Besides the fiscal outlook, the 2016 budget is about facilitating the structural transformation of the Ontario economy by (1) investing in infrastructure, (2) embracing a low-carbon economy, (3) improving access to postsecondary education and (4) helping Ontarians to achieve a more secure retirement.

  1. On the topic of infrastructure, there is nothing new to report. As a reminder, the government continues the largest investment in public infrastructure in the history of the Province: $137B in capital spending is projected over the next 10 years. This being said, it is expected that the Province of Ontario will get the lion’s share of the $125B federal program for public infrastructures. It remains to be seen if this eventual money windfall from Ottawa will be used to finance new projects or some of the shovel-ready projects. The latter would ease financial pressures on the Province.
  2. Regarding the transition to a low-carbon economy, the new cap-and-trade program proposes to reduce the cap of GHG emissions by about 4% each year between 2017 and 2020 (there is a break for large industrial polluters who face stiff international competition; they will benefit from free allowances until 2020). Fighting climate change also implies modest tax hikes aiming at changing the habits of energy consumers. For example, the 2016 budget includes a levy of 4.3 cents per litre on gasoline and a $5 hike on the average monthly natural gas bill. Investors will take note that cap-and-trade revenues, projected to be $1.9B in FY 2017-18, will not be used to reduce the deficit. Instead, the money will be reinvested for initiatives such as clean tech, home energy efficiency and green infrastructure projects. The need to decarbonize the economy has implication for financial markets: the Province of Ontario made its second issuance of Green Bonds last January, successfully raising $750M that will fund eight environmental projects. Overall, the Province of Ontario’s strategy is very similar to the one already in place in the Province of Quebec.
  3. One surprise in this budget is the complete overhaul of the student financial assistance program. The goal is to make postsecondary education more affordable for middle-class families by notably providing more grant funding to ultimately reduce tuition fees. In turn, Ontario’s workforce will ultimately be better prepared to deal with a fast-changing economic environment in which a growing number of positions are high-skilled jobs.
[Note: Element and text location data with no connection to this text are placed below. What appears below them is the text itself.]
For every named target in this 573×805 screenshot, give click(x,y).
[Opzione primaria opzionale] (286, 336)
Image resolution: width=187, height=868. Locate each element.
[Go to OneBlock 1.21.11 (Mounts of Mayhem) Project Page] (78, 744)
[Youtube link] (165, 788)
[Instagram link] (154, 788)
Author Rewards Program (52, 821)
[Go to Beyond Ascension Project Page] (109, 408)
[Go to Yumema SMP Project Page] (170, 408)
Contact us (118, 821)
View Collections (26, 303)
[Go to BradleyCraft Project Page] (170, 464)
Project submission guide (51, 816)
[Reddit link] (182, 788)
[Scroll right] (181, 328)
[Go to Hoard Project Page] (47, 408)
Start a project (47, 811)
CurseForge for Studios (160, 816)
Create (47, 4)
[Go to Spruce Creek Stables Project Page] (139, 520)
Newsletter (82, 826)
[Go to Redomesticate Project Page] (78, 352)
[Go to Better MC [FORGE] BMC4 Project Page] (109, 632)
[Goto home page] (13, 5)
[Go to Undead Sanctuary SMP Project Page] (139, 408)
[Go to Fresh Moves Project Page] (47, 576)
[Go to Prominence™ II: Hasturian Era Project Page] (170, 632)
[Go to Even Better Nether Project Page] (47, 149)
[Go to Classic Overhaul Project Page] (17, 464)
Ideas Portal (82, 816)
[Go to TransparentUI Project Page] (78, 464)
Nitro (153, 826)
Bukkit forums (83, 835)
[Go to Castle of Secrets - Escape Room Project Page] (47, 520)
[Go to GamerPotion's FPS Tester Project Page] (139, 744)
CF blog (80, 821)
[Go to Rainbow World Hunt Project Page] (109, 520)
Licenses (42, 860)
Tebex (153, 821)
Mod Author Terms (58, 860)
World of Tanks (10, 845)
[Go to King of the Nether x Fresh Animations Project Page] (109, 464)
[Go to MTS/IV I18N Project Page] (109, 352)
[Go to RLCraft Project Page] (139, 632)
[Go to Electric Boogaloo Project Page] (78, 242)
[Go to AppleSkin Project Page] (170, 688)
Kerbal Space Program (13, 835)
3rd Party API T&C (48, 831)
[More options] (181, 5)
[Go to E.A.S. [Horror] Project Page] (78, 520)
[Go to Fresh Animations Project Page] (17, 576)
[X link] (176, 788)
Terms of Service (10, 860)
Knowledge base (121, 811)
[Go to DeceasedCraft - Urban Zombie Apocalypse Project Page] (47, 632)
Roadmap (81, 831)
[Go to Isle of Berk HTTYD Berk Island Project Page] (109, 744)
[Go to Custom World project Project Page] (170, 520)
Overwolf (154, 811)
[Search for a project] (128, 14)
  4. There is nothing new in the report regarding the government’s objective to reduce the retirement income gap, besides the already known fact that the Ontario government will give an additional one-year delay to large companies to enroll in the Ontario Retirement Pension Plan (ORPP). Although the Ontario government remains open to the alternative idea of having a nation-wide enhancement of the Canada Pension Plan, the most likely option, as of today, remains the gradual implementation of the ORPP. In order to ease the increasing cost of the initiative – related to the companies’ contributions to the ORPP and the reduction of workers disposable income – the ORPP mandatory enrolment process will gradually take place from 2017 to 2020 for small, medium and large businesses that do not already offer a private pension plan to their employees.

Bottom Line: Several years ago, former Finance Minister Dwight Duncan projected the return to a balanced budget in FY 2017-18. Of course, no one knew at that time that the Canadian dollar and oil prices would fall significantly. These timely macroeconomic developments turned out to be favorable to Ontario in making its final push toward the zero-deficit finish line. With such a positive momentum, a balanced budget within reach should please credit agencies and market participants. Barring a global economic disaster, this budget almost marks the end of the deficits era. More importantly, it moves the Ontario economy toward a brighter future by embracing the low-carbon economy, investing in key infrastructure, making tuitions more affordable and improving the retirement income of Ontario residents.